Once again, in 2011, we had Henry the Eighth and Anne Boleyn, this time from the perspective of Anne’s close friend Meg Wyatt.  Sandra Byrd‘s novel, To Die For, is about both Anne and Meg, with the latter as narrator—and, I might add, nonsupporter of Katherine of Aragon.

Meg accepts Anne’s marriage to Henry but has vexing difficulties regarding marriage for herself.  The man she loves joins the priesthood and Meg blames God, implacably rebelling against Him.  She is also a mistreated woman, but as Anne Boleyn tells her, “You blame God for the deeds of men, I blame the men themselves.”  In the middle of the novel, Meg repents and becomes a genuine Christian.  She starts giving more attention to Anne, who needs it, and less to herself.

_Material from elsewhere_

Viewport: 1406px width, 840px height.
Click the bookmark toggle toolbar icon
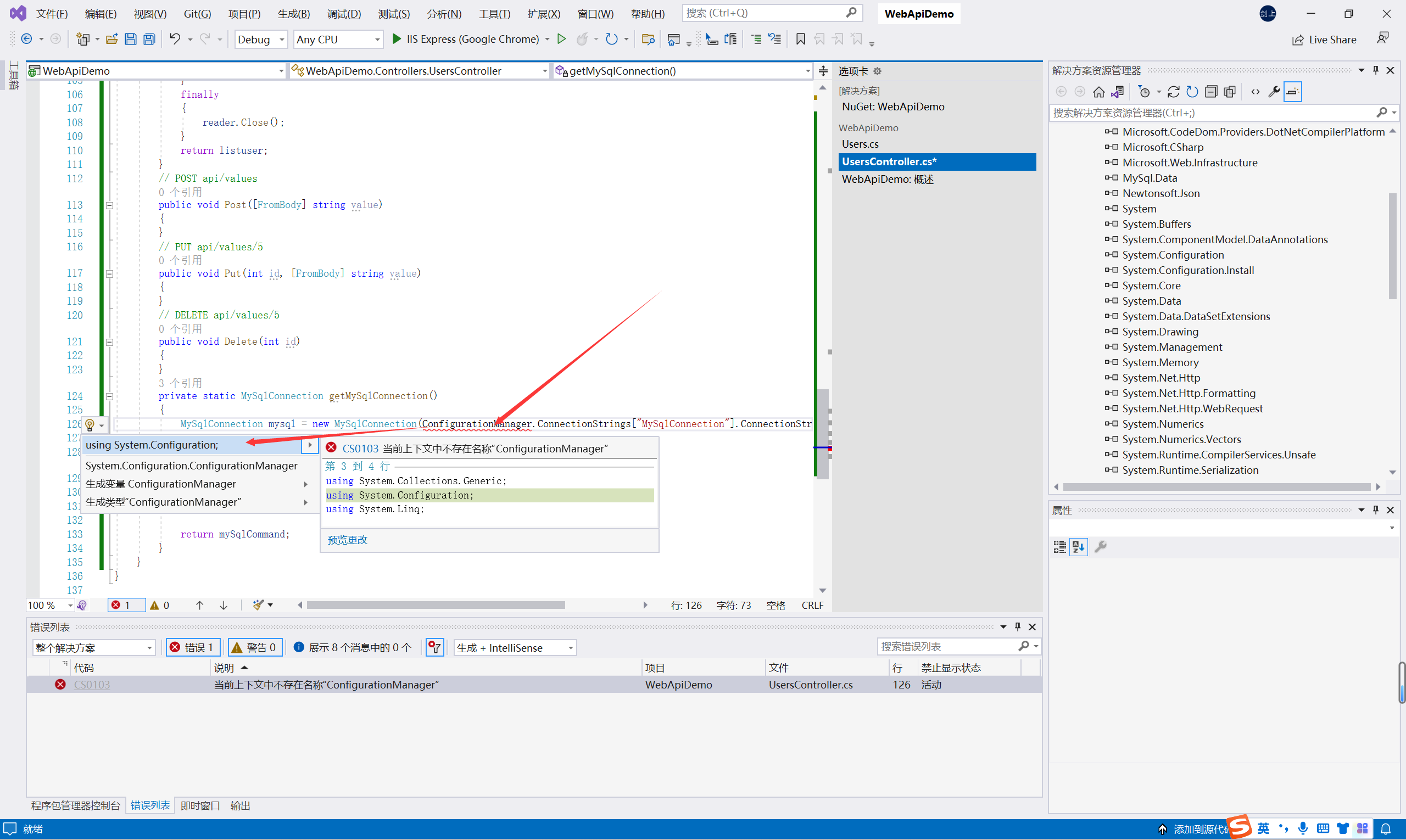[x=800, y=39]
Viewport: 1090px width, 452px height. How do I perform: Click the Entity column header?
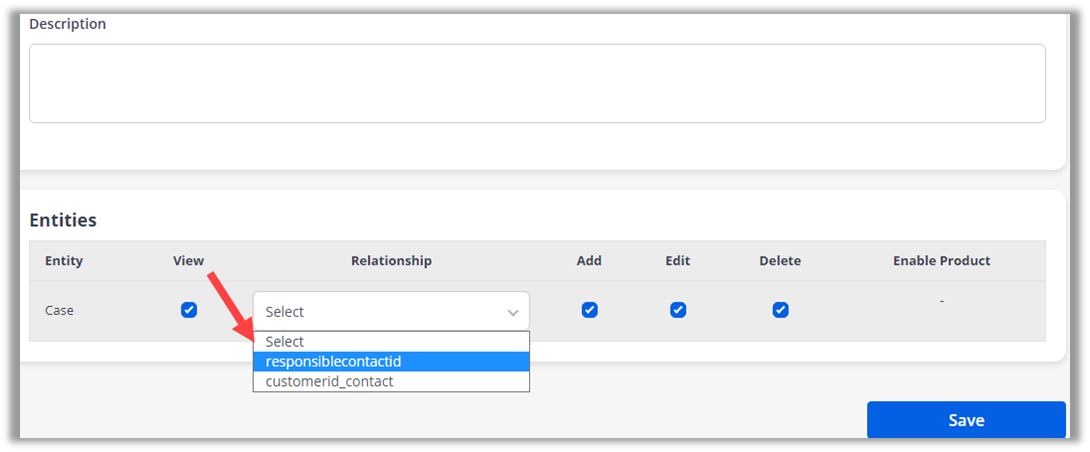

Now, in the 1530s, Protestantism lives, and Byrd does a good job of depicting an England where, as Byrd herself puts it, “God was now on His way to being at home in both the cathedral and the croft” (although I happen to believe it was actually that way before the Reformation).  Byrd is more of a craftsman than an artist.  Although her prose is not quite perfect, she does know how to write.  Hers is a Christian vision, and she can make both Young Adult novels and period novels engaging.  She has done so with To Die For.